On August 5, 2020, Plaintiff filed a class action complaint against Defendants Alphabet, Inc. and Google, LLC in the Northern District of California. Plaintiff alleged that Defendants monitored and collected Android Smartphone users’ sensitive personal data without those users’ consent when they interacted with non-Google applications on their smartphones. Plaintiff’s CCPA cause of action was based on Defendants’ failure to disclose these activities in violation of Cal. Civ. Code § 1789.100(b). Plaintiff’s proposed class definition included “All Android Smartphone users from at least as early as January 1, 2014 through the present.”

On September 30, 2020, Defendants moved to dismiss the CCPA claim, arguing that (1) Plaintiff failed to allege that his information was subject to a data breach; and (2) Plaintiff, as a New York resident, had no standing under the CCPA, which only provides relief to California residents.

On February 2, 2021, the court dismissed the CCPA claim with prejudice, finding that the complaint did not allege that any personal information was subject to unauthorized access as a result of a security breach. The court reasoned that the CCPA only conferred “a private right of action” for violations related to “personal information security breaches,” and that Plaintiff was therefore unable to state a claim. The court also observed that Civil Code § 1798.150(c) explicitly states that “[n]othing in this title shall be interpreted to serve as the basis for a private right of action under any other law.” McCoy v.

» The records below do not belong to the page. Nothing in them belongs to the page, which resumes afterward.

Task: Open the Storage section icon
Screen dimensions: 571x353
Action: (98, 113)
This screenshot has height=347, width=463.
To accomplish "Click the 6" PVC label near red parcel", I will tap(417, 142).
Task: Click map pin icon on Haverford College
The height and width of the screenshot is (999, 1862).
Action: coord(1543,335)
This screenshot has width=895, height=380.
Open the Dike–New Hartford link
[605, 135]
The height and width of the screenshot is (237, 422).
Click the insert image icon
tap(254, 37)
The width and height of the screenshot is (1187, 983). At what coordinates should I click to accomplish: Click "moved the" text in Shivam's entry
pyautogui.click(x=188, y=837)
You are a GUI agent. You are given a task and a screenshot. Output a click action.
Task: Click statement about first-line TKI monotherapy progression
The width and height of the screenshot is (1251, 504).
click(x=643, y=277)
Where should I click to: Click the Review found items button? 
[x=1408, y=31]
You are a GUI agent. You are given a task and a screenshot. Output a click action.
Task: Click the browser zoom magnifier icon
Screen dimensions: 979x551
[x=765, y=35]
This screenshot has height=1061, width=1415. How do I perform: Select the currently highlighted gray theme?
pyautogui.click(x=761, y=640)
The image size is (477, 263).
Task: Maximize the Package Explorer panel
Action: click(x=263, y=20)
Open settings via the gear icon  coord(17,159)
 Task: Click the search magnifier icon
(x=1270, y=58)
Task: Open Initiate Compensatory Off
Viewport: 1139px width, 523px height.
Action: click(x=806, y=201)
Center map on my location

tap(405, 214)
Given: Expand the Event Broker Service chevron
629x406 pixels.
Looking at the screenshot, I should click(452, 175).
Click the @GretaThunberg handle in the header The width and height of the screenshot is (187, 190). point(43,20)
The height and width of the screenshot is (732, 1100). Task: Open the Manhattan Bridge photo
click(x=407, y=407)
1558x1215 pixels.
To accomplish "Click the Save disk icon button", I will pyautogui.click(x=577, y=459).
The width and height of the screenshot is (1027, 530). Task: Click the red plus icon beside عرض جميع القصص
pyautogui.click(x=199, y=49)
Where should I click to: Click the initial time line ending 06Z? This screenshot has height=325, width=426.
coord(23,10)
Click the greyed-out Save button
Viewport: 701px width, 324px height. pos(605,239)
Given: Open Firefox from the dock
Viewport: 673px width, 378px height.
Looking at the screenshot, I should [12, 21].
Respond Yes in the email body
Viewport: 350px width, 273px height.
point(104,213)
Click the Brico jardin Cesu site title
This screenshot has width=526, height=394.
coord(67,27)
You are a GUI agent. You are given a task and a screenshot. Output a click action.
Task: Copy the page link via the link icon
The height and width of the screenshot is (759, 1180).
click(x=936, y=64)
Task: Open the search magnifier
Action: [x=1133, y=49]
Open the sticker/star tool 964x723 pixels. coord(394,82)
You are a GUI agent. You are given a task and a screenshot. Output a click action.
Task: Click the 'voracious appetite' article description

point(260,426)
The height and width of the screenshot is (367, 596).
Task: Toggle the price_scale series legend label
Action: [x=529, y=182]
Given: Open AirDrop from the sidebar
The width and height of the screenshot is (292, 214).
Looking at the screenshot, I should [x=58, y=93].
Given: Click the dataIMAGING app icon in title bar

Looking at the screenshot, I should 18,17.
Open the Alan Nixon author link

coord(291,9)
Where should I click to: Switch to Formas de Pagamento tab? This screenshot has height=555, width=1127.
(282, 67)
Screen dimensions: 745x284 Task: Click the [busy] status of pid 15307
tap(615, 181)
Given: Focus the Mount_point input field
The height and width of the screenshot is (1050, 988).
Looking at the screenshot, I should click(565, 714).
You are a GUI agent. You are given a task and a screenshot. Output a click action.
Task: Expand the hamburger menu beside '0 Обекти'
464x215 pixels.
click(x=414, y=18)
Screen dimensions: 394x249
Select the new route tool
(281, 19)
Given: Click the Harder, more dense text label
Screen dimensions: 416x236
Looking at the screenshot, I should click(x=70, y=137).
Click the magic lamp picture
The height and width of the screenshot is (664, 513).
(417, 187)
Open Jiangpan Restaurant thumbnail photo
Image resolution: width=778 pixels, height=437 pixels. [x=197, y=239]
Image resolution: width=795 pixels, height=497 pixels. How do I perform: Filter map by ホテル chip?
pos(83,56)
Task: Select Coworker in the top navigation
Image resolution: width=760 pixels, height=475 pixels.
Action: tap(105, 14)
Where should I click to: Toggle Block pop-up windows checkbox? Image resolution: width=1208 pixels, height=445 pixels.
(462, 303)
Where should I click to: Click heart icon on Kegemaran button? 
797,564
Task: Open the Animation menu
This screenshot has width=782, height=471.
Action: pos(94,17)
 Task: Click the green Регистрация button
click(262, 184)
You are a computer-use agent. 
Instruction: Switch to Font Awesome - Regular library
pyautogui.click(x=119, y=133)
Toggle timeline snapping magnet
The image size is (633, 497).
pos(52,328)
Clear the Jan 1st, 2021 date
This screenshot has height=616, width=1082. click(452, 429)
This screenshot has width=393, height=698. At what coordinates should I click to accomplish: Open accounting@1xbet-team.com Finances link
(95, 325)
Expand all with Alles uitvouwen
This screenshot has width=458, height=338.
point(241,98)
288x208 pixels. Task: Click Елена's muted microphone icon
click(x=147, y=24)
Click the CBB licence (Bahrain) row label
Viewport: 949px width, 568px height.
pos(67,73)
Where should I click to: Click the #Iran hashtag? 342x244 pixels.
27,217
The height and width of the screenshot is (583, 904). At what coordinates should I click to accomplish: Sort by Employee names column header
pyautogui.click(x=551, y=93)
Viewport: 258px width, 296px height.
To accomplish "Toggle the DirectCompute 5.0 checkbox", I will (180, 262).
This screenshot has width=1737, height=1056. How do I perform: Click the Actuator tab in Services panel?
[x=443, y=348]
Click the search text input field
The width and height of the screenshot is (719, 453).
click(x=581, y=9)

Alphabet, Inc., No. 20-CV-05427-SVK, 2021 WL 405816 (N.D. Cal. Feb. 2, 2021).

On February 16, 2021, Plaintiff filed an Amended Complaint that alleges a violation of California’s Unfair Competition Law (“UCL”) using the alleged CCPA violation as a predicate. It will be relevant to follow how the court addresses Plaintiff’s attempt to transform his dismissed CCPA claim into a UCL claim, in light of the court’s observation that the CCPA does not provide a basis for a private right of action under other laws.

McCoy v. Alphabet, Inc. et al., 5:20-cv-05427 (N.D. Cal.).

Plaintiffs Allege Numerous, Individualized “Data Breaches”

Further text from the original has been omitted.